At Tappuach junction, where road 60 intersects the "sterile" Trans- Samaria Highway connecting settlement blocs to Israel's Mediterranean coast, the soldiers appear not to even notice us as we pass. Young Palestinian women in headscarves and men in impossibly tight jeans wait outside taxis for their documents to be checked, a process which can take a few minutes, or many hours.

It is dusk now, and the lights around clusters of hilltop caravans, known as "outposts" of main settlement blocs, twinkle like fairy lights. Another two checkpoints come and go without checks. On the approach to Jerusalem an unfinished concrete portion of Israel's illegal West Bank separation barrier looms in the semi-darkness.

Historians believe it unlikely that Mary and Joseph travelled through Jerusalem on their way to Bethlehem because of the threat posed by King Herod the Great, who, according to St Matthew's gospel, attempted subsequently to kill the infant Jesus by ordering the death of all children under the age of two in the area.

We head for the Palestinian-only Wadi Nar (Valley of Fire) road which bypasses Israeli-annexed east Jerusalem's huge illegal settlements, which almost entirely sever the West Bank in two. This is the only permitted route for green-plated Palestinian vehicles travelling from the north to the south of the fractured West Bank.
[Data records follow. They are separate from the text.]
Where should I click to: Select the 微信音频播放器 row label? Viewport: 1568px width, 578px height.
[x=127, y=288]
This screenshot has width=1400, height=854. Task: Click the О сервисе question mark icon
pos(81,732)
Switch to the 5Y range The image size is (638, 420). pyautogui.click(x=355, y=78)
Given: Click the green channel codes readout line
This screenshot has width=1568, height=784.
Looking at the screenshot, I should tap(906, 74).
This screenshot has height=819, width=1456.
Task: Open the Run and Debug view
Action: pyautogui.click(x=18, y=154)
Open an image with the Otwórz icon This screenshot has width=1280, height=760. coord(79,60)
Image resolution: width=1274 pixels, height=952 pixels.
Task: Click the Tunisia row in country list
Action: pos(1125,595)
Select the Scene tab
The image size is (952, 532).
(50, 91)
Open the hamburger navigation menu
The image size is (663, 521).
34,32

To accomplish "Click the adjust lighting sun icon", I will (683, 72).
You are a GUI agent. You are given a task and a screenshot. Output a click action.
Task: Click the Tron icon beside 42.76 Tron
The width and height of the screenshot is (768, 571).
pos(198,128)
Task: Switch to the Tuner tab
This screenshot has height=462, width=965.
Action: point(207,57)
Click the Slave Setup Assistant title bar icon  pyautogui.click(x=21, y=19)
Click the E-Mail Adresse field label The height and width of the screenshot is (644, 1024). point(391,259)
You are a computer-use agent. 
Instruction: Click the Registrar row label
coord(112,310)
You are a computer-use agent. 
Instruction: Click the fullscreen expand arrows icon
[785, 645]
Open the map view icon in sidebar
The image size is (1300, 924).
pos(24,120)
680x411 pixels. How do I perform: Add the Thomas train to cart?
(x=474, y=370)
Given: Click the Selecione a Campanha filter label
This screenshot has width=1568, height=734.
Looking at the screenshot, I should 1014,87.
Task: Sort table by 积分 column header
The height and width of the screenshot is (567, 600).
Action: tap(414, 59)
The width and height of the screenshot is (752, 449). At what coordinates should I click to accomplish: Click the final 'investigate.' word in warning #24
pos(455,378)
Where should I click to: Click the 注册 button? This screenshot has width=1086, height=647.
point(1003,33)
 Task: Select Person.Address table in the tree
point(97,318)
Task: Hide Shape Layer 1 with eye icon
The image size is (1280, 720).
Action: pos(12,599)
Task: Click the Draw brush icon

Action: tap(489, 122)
The route is very beautiful, the road dangerously serpentine. By the roadside, an abandoned building descending into the valley has a stencilled image of a menacing rat and the salutation "Welcome to Hell".

A stream of raw sewage from Bethlehem and surrounding villages runs through this valley, adding a pungency to the air. At the valley entrance, an Israeli paramilitary border policeman refuses to let our Israel-registered vehicle pass, but relents after press passes are produced.

"Just be careful, because there are no Israelis here," we are cautioned.

But there are, at two more flying army checkpoints which we are waved through, reaching the biblical home of Jesus's birth some three hours after setting out from the city of the annunciation, ending our peculiar 21st-century odyssey through this troubled land.